NO WRITER ATTRIBUTED

The "Philosophy of Evolution," which forms the topic of the present lecture, is in no sense a finished doctrine, nor is it, on its philosophical side, a very elaborate doctrine. It consists of a criticism and formulation of the presuppositions that are characteristic of an age whose interest in outer nature is mainly an historical interest. The thought of the present century differs from that of the Seventeenth Century chiefly in this prominence of the historical study of the world. For the Seventeenth Century the world was the embodiment of eternal laws; it was a mechanical universe, where all was merely necessary, and where, in consequence, nothing having a narrative importance occurred. The present world also believes in a mechanical order of nature, but has superposed upon this mechanical view an historical, and consequently an essentially idealistic and teleological interpretation of nature's mechanism. To bring this fact to consciousness, to define and to defend this historical interpretation, is the whole task that properly falls to the lot of a "Philosophy of Evolution." As for the particular truths about the actual process of evolution, it is the business of empirical study to find them out. That there is genuine, and not merely apparent history in the world, philosophy must undertake to show if it can. What the history of this or that in the world is, only science can determine.

Such being the general point of view of the lecture, the particular topics next discussed were: (1) The objection that the modern doctrine of evolution, in assigning a "low origin" to all significant things, deprives the world of all higher and ideal significance. (2) The objection that empirical students of evolution are often unaware of the teleological and ideal nature of their own presuppositions, so that it seems doubtful whether their presuppositions actually have this ideal character.

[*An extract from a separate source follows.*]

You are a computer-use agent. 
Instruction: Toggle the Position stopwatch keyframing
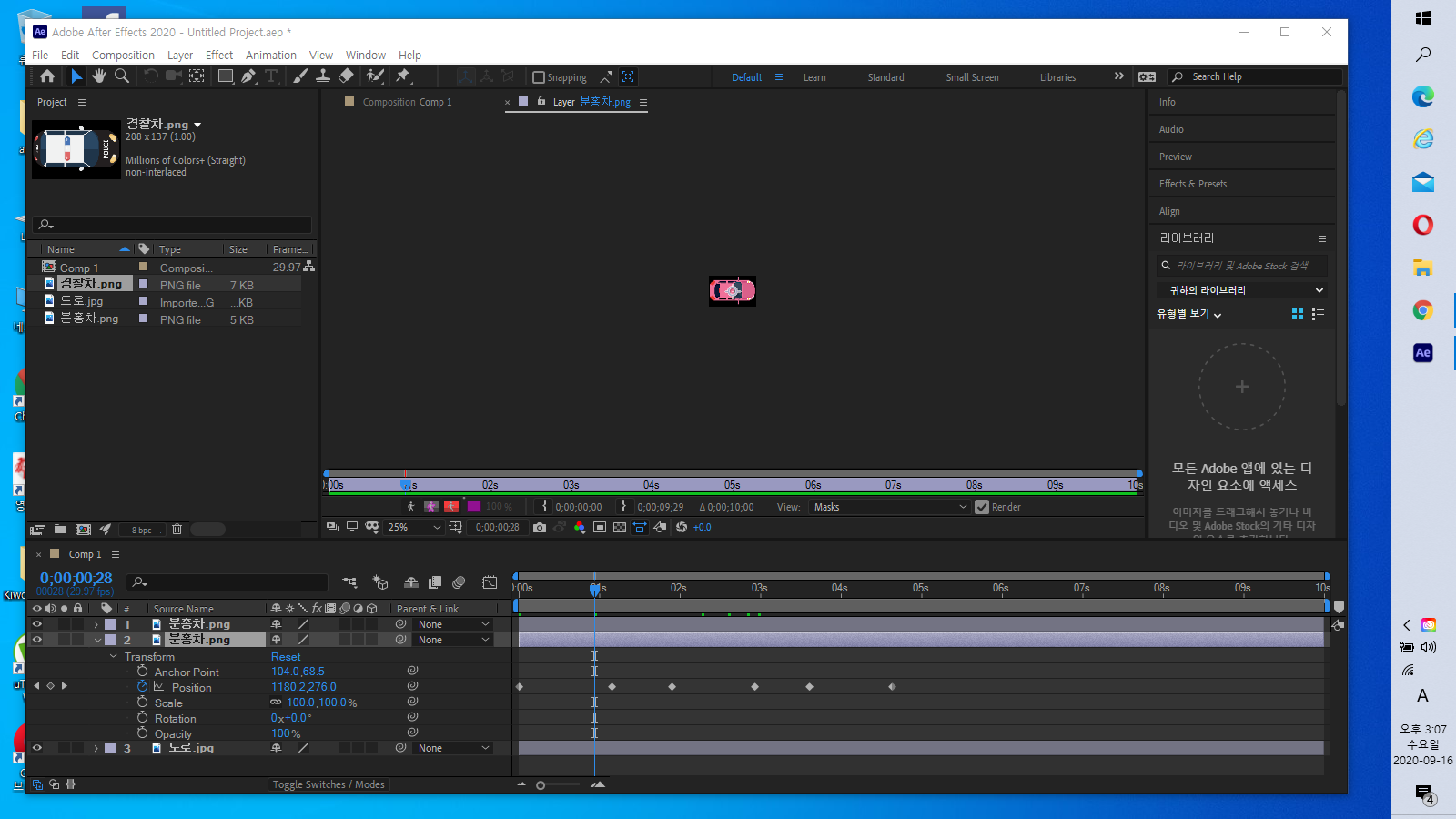click(141, 687)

To both these objections the same response was made. The doctrine of evolution has its purely naturalistic as well as its teleological side; it is essentially "Applied idealism" and as thus applied to or superposed upon a mechanical view of nature, it must, like the Seventeenth Century philosophy, assign "low origin" to ideal things. Only the important matter for philosophy is that the "low origin," the mechanical aspect of nature, does not forbid for our modern doctrine the interpretation of nature in teleological terms. The mechanism embodies purposes.

The defence, now, of this presupposition can only be given from an idealistic point of view. The lecture therefore suggested afresh the "double aspect" which Idealism gives to Reality, and set forth on this basis a hypothetical scheme of the process of the evolution of finite minds on this planet.

The lecture concluded with a general and negative criticism of the Spencerian formulas of evolution, and with a few practical suggestions as to the ethical aspect of the doctrine of evolution.